Because only the count matters, report how many lines in the material hold the string "template" and nothing more.
──────────
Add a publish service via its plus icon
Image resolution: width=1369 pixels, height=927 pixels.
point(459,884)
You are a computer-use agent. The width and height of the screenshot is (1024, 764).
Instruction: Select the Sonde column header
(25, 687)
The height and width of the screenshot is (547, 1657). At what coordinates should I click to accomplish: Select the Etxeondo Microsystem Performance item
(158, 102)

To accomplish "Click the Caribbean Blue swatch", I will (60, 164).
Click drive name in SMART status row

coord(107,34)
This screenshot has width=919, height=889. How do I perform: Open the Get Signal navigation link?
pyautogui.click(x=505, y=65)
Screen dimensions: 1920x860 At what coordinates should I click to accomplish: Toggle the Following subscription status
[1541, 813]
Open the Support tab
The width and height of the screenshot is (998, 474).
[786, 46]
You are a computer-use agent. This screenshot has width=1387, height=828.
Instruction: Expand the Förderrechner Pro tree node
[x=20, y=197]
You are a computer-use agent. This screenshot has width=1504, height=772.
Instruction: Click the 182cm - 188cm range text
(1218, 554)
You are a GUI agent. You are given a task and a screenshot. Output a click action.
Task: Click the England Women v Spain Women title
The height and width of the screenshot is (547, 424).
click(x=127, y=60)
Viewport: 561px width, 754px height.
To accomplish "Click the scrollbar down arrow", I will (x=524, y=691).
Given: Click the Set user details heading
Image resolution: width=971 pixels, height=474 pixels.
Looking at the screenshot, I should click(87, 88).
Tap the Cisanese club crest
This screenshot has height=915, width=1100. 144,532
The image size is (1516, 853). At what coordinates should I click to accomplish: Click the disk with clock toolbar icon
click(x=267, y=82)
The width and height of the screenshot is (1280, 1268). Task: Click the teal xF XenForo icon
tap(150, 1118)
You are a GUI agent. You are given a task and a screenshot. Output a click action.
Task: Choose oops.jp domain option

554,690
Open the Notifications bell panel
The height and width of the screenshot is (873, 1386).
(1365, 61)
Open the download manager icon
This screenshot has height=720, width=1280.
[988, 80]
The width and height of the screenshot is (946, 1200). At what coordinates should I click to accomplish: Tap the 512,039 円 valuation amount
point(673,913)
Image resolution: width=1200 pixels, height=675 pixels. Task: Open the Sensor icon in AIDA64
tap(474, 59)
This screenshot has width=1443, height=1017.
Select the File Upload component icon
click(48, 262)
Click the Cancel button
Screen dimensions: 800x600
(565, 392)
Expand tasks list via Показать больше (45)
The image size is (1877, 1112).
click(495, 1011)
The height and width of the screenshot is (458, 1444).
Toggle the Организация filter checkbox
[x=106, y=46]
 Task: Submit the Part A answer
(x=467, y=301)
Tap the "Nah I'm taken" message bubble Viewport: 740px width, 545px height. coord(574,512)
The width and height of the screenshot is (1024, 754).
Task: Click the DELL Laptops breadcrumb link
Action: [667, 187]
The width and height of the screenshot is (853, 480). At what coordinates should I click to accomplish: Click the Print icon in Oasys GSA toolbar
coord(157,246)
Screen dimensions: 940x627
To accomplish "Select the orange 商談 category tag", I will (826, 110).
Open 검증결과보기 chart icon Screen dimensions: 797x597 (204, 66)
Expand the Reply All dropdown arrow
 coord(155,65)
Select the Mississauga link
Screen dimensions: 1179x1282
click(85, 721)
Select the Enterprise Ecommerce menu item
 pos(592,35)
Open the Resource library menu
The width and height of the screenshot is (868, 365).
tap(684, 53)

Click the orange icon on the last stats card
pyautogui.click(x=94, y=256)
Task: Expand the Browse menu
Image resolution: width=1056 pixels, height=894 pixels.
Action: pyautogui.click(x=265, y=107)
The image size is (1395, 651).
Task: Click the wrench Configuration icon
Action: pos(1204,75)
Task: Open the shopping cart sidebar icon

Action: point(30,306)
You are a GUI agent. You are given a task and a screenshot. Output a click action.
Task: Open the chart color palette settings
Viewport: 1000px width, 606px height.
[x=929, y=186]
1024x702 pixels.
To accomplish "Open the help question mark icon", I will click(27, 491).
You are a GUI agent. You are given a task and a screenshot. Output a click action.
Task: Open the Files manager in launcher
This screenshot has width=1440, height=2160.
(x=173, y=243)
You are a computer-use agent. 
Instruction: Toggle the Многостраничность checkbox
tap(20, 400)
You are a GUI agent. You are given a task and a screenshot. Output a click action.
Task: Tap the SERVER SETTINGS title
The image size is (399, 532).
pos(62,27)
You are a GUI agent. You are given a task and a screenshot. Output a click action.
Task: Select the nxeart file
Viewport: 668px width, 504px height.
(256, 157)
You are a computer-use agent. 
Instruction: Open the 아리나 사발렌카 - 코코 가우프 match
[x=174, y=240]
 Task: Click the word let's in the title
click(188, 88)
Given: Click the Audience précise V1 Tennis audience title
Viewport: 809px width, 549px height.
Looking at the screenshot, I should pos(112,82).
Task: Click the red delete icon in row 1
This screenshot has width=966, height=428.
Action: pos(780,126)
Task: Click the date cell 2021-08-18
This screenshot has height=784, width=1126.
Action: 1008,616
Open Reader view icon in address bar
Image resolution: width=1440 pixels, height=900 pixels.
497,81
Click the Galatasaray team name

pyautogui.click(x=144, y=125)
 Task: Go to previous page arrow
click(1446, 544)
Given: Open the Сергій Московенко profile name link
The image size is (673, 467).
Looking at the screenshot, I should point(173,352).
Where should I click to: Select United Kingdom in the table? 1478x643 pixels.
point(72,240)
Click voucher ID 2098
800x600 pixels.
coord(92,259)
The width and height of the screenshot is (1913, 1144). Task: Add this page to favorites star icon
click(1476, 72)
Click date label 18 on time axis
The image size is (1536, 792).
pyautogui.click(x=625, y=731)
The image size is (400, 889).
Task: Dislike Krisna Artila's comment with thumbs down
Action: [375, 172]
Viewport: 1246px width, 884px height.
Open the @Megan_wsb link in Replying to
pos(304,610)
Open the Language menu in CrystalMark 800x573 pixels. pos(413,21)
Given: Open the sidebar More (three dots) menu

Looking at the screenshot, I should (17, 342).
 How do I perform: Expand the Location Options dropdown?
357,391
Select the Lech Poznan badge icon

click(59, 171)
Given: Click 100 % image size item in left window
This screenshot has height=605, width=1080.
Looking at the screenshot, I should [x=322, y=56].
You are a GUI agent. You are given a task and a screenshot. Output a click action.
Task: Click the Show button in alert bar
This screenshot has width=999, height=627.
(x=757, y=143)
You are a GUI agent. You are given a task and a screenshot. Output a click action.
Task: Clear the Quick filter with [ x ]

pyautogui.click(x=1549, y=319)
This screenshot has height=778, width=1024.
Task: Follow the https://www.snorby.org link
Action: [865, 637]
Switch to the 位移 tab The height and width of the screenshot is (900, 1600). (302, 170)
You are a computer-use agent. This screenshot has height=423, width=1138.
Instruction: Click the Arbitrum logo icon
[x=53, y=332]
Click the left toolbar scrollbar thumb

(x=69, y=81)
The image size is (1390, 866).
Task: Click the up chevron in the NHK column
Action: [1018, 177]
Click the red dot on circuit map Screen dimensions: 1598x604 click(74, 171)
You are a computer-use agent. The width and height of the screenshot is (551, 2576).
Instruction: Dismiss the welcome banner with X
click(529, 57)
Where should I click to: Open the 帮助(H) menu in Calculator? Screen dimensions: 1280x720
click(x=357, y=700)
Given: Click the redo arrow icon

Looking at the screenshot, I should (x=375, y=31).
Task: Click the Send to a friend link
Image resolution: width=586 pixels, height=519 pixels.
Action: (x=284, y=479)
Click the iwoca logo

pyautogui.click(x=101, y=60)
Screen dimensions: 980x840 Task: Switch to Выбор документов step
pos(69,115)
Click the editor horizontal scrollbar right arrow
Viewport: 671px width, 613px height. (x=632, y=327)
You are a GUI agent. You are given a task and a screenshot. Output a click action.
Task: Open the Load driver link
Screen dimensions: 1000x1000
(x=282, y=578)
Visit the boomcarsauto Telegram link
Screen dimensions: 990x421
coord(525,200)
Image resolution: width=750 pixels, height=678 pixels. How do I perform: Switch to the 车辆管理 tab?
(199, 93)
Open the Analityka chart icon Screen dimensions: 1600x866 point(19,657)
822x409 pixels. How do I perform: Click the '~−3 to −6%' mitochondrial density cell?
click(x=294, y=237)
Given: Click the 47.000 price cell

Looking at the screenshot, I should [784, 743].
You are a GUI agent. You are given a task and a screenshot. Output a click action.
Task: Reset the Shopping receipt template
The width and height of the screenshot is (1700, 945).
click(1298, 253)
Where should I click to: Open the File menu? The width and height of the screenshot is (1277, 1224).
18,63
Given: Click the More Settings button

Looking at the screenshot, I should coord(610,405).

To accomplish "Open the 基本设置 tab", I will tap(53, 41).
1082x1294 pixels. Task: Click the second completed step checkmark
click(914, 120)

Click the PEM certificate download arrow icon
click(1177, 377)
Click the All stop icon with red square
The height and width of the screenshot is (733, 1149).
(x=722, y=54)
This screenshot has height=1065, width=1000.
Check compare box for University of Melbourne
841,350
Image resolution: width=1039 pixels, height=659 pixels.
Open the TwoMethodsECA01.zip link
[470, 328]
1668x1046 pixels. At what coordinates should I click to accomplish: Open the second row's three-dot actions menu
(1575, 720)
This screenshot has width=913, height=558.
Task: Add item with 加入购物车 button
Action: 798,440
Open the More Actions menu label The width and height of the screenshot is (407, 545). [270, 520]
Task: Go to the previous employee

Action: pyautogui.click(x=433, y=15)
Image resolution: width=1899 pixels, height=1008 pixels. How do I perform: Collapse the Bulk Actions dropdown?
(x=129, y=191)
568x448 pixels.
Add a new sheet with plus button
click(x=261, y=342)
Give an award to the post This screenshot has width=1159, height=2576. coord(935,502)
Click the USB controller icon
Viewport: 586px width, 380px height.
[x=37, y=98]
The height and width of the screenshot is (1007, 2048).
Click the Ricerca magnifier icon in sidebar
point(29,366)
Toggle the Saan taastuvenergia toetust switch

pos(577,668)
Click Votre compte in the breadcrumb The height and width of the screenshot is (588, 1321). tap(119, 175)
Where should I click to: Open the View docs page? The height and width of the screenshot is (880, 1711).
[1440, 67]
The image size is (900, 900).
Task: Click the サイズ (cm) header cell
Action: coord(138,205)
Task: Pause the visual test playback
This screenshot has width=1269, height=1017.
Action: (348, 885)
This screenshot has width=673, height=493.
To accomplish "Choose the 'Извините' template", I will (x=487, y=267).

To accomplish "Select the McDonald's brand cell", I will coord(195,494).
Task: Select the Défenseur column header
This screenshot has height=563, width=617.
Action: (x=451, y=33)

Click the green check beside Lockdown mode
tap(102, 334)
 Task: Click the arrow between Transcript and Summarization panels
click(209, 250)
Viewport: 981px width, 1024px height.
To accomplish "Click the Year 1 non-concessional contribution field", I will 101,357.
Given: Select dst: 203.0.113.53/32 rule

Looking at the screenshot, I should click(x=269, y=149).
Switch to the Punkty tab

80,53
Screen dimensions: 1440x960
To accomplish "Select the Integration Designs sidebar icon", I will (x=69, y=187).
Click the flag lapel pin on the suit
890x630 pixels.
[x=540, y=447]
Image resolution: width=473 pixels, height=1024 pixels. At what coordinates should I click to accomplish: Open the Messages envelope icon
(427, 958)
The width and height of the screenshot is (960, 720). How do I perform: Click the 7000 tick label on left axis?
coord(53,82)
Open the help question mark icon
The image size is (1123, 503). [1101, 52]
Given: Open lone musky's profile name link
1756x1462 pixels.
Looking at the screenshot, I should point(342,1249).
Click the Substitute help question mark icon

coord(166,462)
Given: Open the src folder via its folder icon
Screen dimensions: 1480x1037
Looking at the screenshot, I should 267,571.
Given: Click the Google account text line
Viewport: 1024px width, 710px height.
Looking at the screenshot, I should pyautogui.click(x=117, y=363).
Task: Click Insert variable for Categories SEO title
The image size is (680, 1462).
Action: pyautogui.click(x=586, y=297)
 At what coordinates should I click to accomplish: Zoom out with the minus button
──────────
**Task result:** 2